Thursday, April 4, 2013

BBT Carrot Cake






For those not in the know, BBT stands for Boyapati-Bobba-Thalluri which is a magical combination of smart, fun, sweet, hungry and more often that not, drunken bodies. This carrot cake was the Pièce de résistance for a cousins BBQ held as party of pre wedding celebrations on the Mornington Peninsula. A major bonus: It is super easy to throw together in one bowl.

The final cake was moist, full of flavor and the cream cheese frosting really puts it over the top. I think it may have been better the next morning as a hang over breakfast...just saying.

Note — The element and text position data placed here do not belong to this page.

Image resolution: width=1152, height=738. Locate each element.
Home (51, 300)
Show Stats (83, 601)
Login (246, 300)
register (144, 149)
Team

What a magical part of the world!!

The recipe was adapted from this site and I used my own Cream cheese frosting recipe (stolen from here)
Ingredients:
Cake:
2 cups Self raising flour
1 tsp cinnamon
1 cup dark brown sugar (packed)
2 cups grated carrot (about 2 medium)
1 cup toasted walnuts
1/2 cup raisins
1 cup vegetable oil
3 eggs lightly beaten
Frosting:
- 4oz cream cheese (you can use the 125g container in Australia)
- 1/4 cup butter (you can use half of one of those 100g blocks of butter in Australia)
- 1 1/2-2 cups icing sugar
- 1/2 tsp pure vanilla

Method:
1) Pre Heat oven to 180C (350F)
2) Line a 19cm square cake pan (I used a 9 inch round pan) with parchment paper and butter both paper and sides of tin
3) Sift flour and cinnamon in a bowl and add grated carrots, oil, eggs, walnuts and raisins
4) Pour into pan and bake for approximately 1 hour and 10 minutes (until a tested comes out with just a few moist crumbs). Let cool in pan for 15 minutes before turning onto a cake rack to cool completely
5) Cut cake in half horizontally and frost between layers and on top. Decorate with additional walnuts.

6) Stand Back and Watch cake get demolished.